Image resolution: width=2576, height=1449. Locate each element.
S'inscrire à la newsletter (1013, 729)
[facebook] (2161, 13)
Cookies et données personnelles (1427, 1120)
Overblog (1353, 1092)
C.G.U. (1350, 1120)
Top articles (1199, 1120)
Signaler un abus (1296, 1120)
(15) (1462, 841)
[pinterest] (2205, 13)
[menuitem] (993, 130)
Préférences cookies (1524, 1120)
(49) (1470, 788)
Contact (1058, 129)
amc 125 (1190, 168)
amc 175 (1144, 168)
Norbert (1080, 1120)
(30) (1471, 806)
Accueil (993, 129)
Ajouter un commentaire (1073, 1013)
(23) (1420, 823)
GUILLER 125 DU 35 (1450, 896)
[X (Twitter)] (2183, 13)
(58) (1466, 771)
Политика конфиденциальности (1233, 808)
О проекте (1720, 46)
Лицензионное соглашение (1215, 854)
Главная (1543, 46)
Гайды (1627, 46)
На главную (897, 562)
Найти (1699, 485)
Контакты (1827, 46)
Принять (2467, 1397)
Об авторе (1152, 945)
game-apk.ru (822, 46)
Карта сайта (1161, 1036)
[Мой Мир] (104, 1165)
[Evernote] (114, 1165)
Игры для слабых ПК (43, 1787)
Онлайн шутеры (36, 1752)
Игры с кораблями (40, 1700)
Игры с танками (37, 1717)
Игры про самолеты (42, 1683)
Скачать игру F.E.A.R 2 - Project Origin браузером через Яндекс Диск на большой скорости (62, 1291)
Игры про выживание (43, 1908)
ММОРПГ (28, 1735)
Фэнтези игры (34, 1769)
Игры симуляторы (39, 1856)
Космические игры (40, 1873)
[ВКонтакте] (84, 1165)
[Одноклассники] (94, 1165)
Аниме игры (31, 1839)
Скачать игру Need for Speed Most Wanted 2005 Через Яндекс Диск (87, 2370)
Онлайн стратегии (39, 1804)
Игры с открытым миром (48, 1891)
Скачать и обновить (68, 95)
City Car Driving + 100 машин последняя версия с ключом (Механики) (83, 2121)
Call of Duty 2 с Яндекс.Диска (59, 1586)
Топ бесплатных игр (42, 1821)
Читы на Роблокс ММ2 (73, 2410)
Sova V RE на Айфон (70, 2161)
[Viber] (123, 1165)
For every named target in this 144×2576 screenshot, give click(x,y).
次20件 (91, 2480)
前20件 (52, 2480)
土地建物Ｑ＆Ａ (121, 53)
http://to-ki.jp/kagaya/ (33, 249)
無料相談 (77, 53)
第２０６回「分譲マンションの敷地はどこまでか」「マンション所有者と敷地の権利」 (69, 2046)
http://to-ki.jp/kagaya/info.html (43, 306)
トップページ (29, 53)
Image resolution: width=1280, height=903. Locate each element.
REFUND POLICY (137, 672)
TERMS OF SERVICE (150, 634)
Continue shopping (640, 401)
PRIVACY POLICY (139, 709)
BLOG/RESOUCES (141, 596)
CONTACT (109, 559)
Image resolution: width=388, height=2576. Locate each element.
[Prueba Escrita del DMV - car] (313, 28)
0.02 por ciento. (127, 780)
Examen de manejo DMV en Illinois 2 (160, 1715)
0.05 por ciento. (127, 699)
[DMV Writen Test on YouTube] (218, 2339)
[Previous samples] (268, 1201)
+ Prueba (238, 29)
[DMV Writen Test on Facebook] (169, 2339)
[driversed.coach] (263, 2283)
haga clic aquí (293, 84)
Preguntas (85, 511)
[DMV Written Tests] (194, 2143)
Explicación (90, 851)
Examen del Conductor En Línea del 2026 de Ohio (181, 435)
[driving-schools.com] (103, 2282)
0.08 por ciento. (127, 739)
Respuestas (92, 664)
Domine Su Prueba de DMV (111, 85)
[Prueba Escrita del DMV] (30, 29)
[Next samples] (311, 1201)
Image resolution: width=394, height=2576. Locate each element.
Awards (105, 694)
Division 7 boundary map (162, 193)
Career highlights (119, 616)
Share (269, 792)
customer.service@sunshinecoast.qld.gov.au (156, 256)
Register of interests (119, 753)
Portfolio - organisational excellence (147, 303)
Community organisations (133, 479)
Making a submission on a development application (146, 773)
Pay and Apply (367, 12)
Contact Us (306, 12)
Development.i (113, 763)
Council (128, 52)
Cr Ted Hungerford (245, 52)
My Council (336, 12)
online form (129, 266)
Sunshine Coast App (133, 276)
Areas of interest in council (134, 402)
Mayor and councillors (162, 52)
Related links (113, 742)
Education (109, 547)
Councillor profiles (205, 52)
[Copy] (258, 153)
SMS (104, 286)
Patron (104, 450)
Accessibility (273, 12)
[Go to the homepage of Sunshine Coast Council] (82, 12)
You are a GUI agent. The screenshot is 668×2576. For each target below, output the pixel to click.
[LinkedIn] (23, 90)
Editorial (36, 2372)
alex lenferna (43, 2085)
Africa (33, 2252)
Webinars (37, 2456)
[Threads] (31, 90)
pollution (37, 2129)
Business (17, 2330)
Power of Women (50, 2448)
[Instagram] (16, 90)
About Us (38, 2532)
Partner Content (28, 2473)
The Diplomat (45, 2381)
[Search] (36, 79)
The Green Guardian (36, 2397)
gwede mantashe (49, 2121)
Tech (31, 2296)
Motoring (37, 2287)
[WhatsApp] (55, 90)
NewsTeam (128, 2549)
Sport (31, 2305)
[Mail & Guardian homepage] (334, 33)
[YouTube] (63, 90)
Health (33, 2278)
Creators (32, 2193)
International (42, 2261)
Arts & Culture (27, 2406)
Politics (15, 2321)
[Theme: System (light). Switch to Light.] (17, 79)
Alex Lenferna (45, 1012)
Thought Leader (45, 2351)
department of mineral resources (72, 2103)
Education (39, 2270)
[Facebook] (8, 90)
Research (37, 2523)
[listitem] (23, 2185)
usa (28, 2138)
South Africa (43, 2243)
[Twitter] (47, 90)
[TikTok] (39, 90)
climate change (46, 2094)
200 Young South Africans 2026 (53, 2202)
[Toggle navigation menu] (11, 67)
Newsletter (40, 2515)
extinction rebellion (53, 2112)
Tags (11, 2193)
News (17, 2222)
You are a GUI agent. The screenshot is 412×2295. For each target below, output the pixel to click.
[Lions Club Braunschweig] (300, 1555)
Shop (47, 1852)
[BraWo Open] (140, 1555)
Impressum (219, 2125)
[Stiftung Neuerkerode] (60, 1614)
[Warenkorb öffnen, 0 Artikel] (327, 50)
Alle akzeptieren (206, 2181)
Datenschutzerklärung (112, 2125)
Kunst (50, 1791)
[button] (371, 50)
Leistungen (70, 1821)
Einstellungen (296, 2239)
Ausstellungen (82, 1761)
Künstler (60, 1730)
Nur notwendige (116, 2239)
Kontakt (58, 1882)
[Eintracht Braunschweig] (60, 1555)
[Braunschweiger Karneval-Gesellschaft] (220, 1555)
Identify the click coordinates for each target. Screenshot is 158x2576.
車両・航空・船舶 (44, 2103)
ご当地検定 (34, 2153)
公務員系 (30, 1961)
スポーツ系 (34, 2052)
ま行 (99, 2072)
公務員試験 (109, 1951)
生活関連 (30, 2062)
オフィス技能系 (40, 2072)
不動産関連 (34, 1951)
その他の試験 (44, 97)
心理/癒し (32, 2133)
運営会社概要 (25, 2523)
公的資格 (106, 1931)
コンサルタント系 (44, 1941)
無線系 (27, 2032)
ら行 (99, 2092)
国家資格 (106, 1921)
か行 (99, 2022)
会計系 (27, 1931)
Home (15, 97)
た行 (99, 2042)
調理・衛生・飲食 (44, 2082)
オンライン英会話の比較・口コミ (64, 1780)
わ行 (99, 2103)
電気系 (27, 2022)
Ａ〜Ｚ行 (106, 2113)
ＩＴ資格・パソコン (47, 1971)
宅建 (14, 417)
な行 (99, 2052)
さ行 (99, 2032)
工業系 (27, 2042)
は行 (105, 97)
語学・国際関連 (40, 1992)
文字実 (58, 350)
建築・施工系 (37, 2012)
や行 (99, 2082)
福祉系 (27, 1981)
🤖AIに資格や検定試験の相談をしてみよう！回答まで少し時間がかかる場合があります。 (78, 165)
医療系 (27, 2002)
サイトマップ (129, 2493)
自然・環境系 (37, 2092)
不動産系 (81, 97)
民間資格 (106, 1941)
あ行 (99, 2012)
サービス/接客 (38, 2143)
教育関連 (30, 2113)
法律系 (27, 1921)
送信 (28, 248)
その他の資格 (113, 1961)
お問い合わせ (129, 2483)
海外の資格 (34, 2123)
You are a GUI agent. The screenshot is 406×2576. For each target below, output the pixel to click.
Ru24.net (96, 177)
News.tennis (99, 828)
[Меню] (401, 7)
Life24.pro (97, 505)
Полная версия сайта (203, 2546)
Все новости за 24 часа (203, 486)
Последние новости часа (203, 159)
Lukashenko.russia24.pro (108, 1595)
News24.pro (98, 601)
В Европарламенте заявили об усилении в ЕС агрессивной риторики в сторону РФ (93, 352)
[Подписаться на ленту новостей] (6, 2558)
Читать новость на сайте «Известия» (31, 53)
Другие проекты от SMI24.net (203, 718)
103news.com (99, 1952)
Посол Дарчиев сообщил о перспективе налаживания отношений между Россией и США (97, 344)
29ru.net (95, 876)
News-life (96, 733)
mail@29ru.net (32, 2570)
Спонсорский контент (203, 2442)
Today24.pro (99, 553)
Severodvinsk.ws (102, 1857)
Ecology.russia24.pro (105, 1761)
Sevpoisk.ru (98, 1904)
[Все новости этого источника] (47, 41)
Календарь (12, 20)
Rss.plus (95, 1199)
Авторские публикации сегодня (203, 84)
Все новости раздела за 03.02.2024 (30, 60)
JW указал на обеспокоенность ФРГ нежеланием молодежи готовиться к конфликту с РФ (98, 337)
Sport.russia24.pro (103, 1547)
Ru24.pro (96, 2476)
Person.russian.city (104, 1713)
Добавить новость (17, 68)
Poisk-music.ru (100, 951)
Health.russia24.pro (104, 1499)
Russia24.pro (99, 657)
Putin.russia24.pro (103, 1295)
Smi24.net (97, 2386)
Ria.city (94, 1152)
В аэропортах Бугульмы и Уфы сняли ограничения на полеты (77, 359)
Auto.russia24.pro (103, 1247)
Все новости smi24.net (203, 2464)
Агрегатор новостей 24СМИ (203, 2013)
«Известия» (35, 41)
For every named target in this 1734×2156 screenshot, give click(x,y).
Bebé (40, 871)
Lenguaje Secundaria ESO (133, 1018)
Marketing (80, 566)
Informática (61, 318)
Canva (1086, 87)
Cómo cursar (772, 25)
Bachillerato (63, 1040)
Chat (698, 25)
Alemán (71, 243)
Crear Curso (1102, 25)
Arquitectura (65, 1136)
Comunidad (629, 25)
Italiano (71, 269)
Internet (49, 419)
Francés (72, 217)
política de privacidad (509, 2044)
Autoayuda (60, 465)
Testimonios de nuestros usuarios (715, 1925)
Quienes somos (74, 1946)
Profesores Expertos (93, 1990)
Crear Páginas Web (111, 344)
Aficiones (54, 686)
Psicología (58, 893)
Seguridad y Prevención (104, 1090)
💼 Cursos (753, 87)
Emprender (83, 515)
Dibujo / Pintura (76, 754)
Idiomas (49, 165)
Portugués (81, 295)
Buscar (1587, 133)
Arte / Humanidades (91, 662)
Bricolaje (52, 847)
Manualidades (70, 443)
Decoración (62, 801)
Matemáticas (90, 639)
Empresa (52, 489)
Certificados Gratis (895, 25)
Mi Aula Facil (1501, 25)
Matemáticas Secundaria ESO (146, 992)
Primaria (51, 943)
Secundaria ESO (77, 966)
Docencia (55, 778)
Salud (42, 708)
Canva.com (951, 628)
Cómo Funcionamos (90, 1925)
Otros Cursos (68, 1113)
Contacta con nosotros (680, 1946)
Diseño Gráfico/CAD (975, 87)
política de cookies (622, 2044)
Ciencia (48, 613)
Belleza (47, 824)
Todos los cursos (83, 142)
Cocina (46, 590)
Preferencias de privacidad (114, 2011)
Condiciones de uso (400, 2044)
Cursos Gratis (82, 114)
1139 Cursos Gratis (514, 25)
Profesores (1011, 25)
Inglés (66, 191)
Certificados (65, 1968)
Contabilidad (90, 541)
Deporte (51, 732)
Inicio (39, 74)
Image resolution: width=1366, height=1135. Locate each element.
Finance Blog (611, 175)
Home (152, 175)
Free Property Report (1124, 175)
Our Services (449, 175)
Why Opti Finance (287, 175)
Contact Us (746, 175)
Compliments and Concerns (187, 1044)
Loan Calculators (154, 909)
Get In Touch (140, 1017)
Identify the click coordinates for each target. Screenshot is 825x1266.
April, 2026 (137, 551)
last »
—————
Problem statement:
Each line of the records, from the opening one through the line holding "[Viber] (123, 1165)", should be restated word for word, with nothing else in the answer.

Solved exercise:
Image resolution: width=2576, height=1449. Locate each element.
S'inscrire à la newsletter (1013, 729)
[facebook] (2161, 13)
Cookies et données personnelles (1427, 1120)
Overblog (1353, 1092)
C.G.U. (1350, 1120)
Top articles (1199, 1120)
Signaler un abus (1296, 1120)
(15) (1462, 841)
[pinterest] (2205, 13)
[menuitem] (993, 130)
Préférences cookies (1524, 1120)
(49) (1470, 788)
Contact (1058, 129)
amc 125 (1190, 168)
amc 175 (1144, 168)
Norbert (1080, 1120)
(30) (1471, 806)
Accueil (993, 129)
Ajouter un commentaire (1073, 1013)
(23) (1420, 823)
GUILLER 125 DU 35 (1450, 896)
[X (Twitter)] (2183, 13)
(58) (1466, 771)
Политика конфиденциальности (1233, 808)
О проекте (1720, 46)
Лицензионное соглашение (1215, 854)
Главная (1543, 46)
Гайды (1627, 46)
На главную (897, 562)
Найти (1699, 485)
Контакты (1827, 46)
Принять (2467, 1397)
Об авторе (1152, 945)
game-apk.ru (822, 46)
Карта сайта (1161, 1036)
[Мой Мир] (104, 1165)
[Evernote] (114, 1165)
Игры для слабых ПК (43, 1787)
Онлайн шутеры (36, 1752)
Игры с кораблями (40, 1700)
Игры с танками (37, 1717)
Игры про самолеты (42, 1683)
Скачать игру F.E.A.R 2 - Project Origin браузером через Яндекс Диск на большой скорости (62, 1291)
Игры про выживание (43, 1908)
ММОРПГ (28, 1735)
Фэнтези игры (34, 1769)
Игры симуляторы (39, 1856)
Космические игры (40, 1873)
[ВКонтакте] (84, 1165)
[Одноклассники] (94, 1165)
Аниме игры (31, 1839)
Скачать игру Need for Speed Most Wanted 2005 Через Яндекс Диск (87, 2370)
Онлайн стратегии (39, 1804)
Игры с открытым миром (48, 1891)
Скачать и обновить (68, 95)
City Car Driving + 100 машин последняя версия с ключом (Механики) (83, 2121)
Call of Duty 2 с Яндекс.Диска (59, 1586)
Топ бесплатных игр (42, 1821)
Читы на Роблокс ММ2 (73, 2410)
Sova V RE на Айфон (70, 2161)
[Viber] (123, 1165)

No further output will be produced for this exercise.